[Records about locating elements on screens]
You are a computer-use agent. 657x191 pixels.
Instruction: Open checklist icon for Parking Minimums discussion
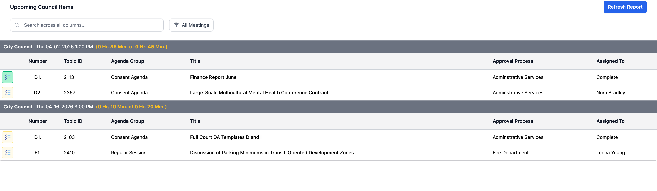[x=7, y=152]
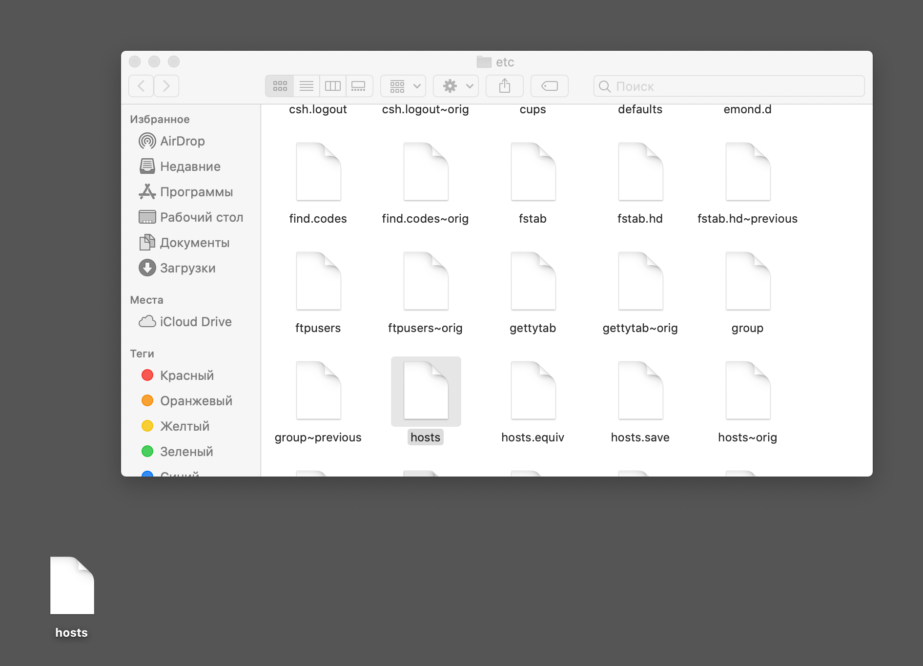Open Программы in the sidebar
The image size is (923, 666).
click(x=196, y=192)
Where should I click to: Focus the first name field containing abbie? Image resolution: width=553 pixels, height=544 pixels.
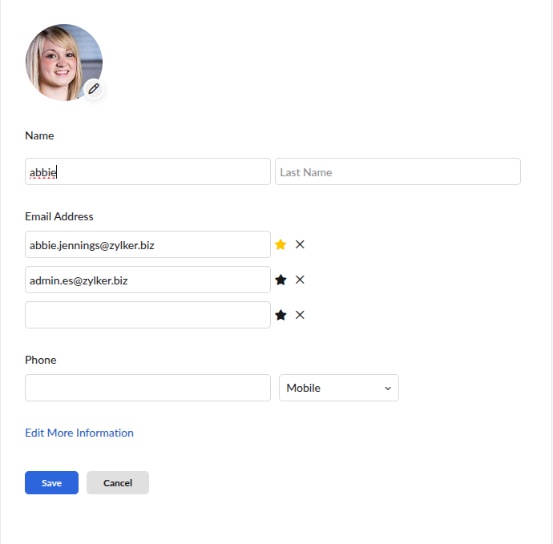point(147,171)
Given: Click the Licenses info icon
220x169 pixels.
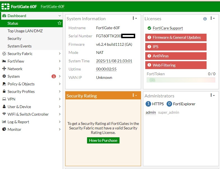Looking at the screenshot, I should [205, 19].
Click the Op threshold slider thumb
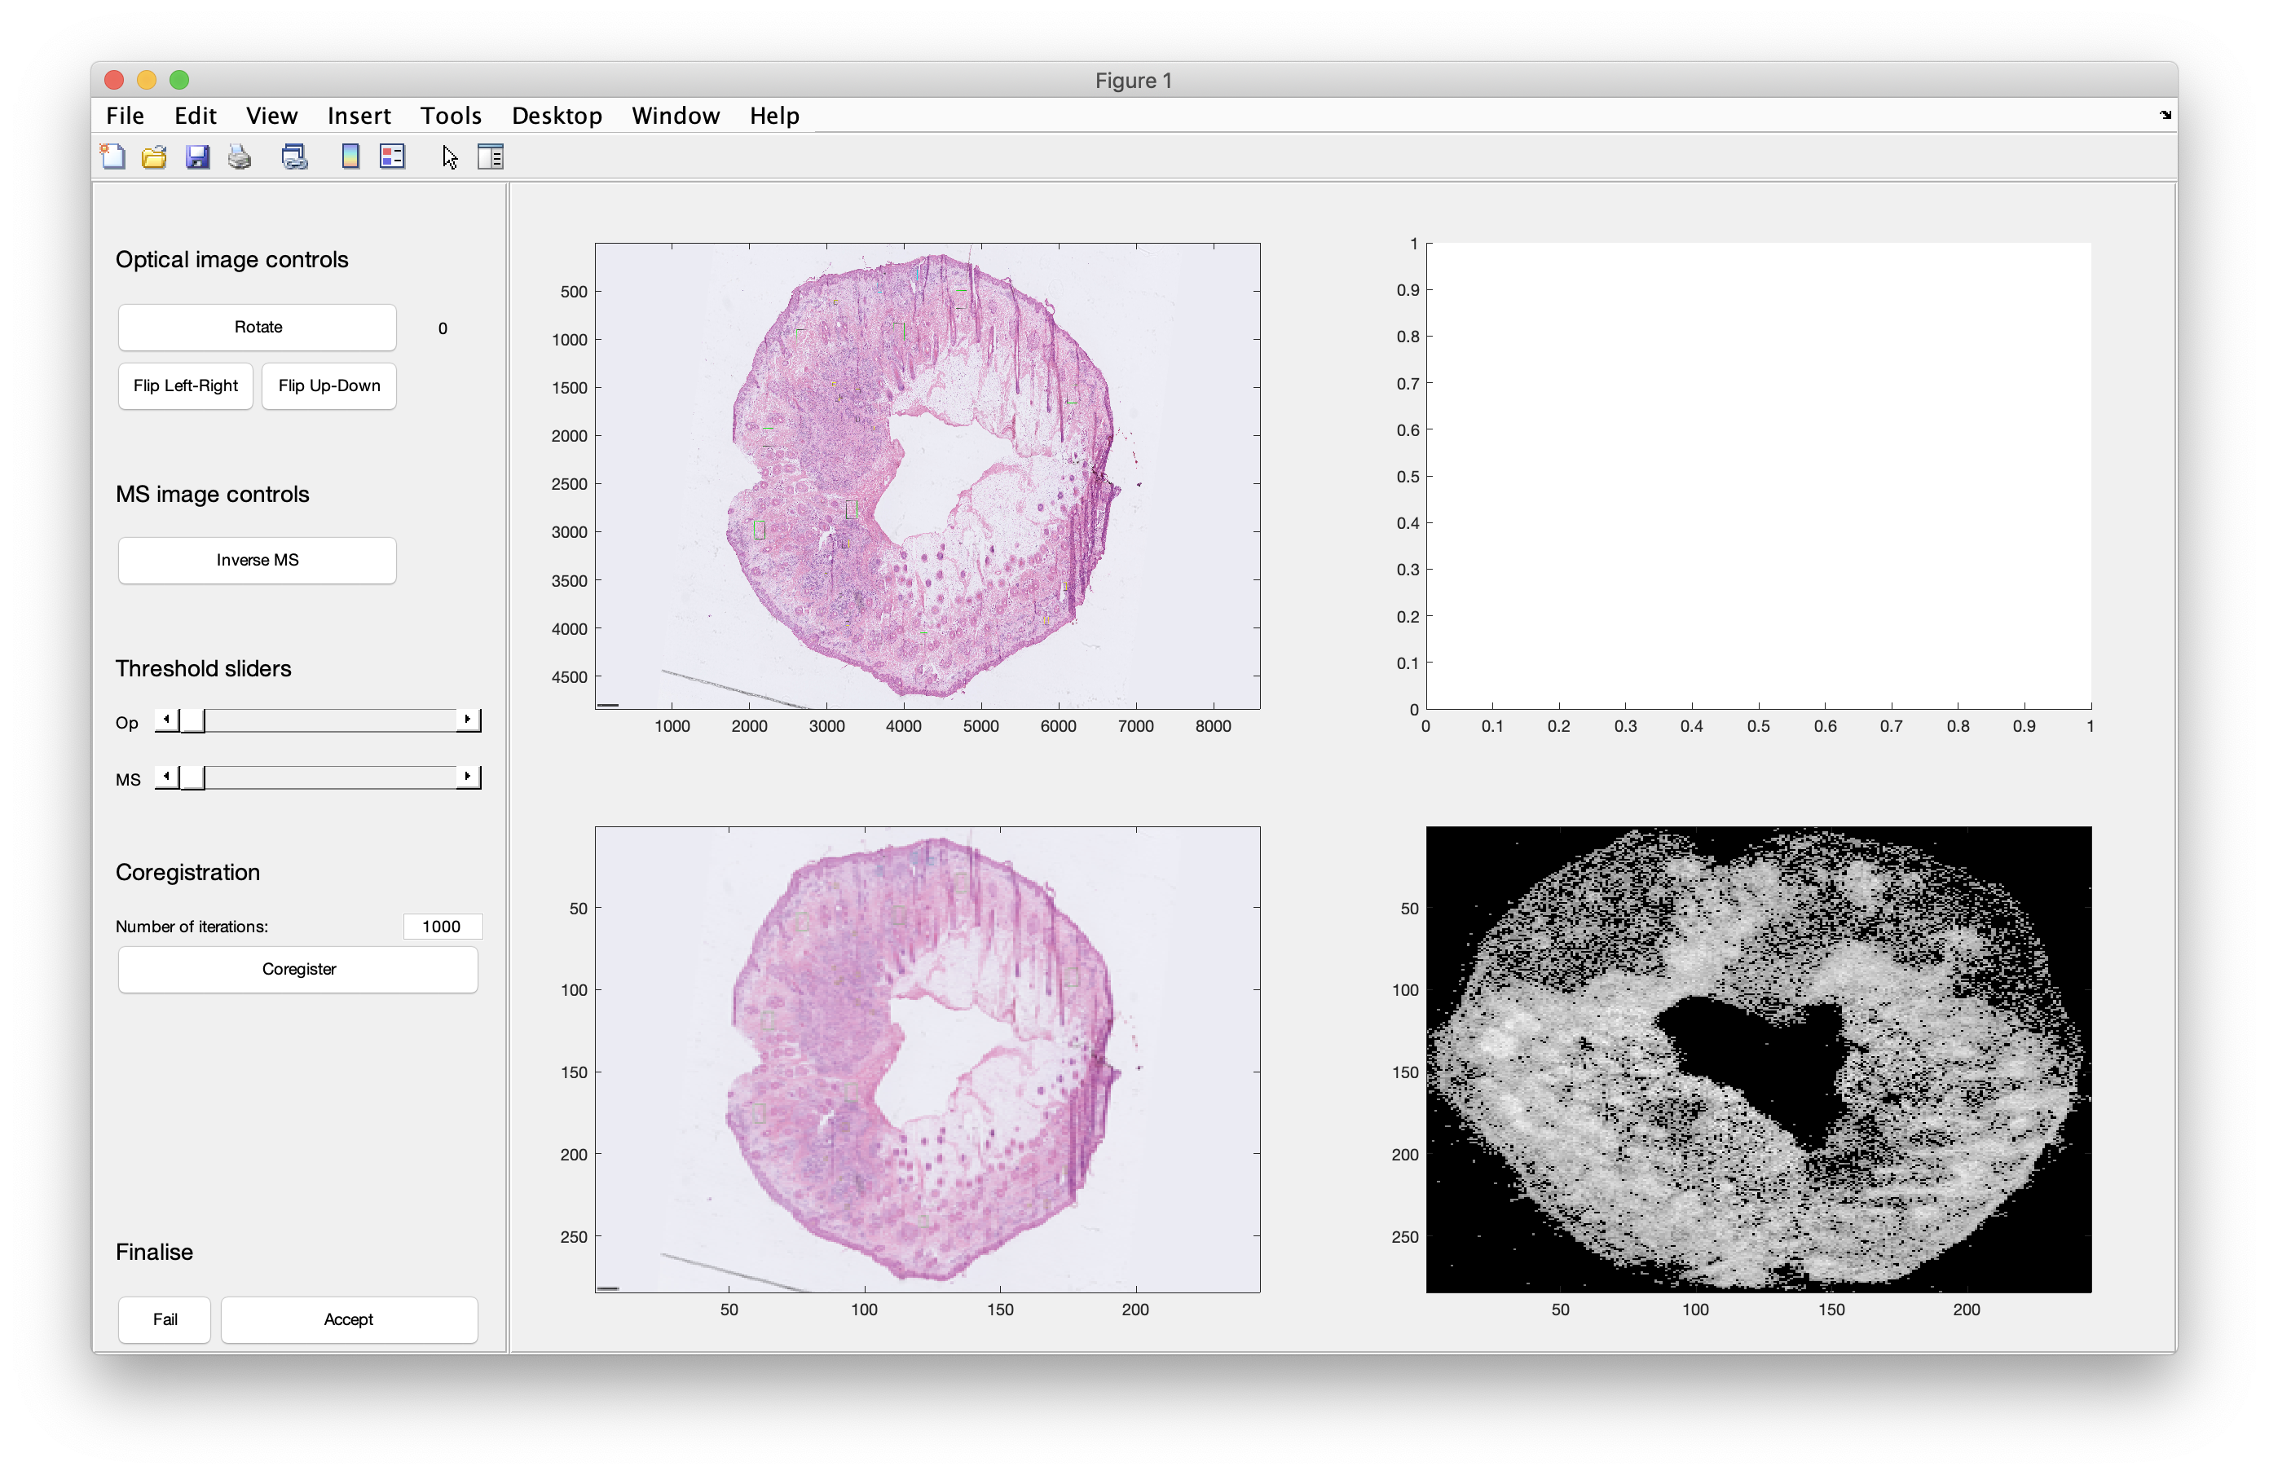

Set task - Rewrite all of the data above, replacing "pixels" with "px" and keeping everything else unchanged. Leave the pictures out of your answer.

Task result -
You are a computer-use agent. 657x191 px.
Instruction: Open checklist icon for Parking Minimums discussion
[x=7, y=152]
Open Программы in the sidebar
The image size is (923, 666).
click(x=196, y=192)
Where should I click to: Focus the first name field containing abbie? Image resolution: width=553 px, height=544 px.
point(147,171)
Given: Click the Licenses info icon
220x169 px.
Looking at the screenshot, I should [205, 19].
Click the Op threshold slider thumb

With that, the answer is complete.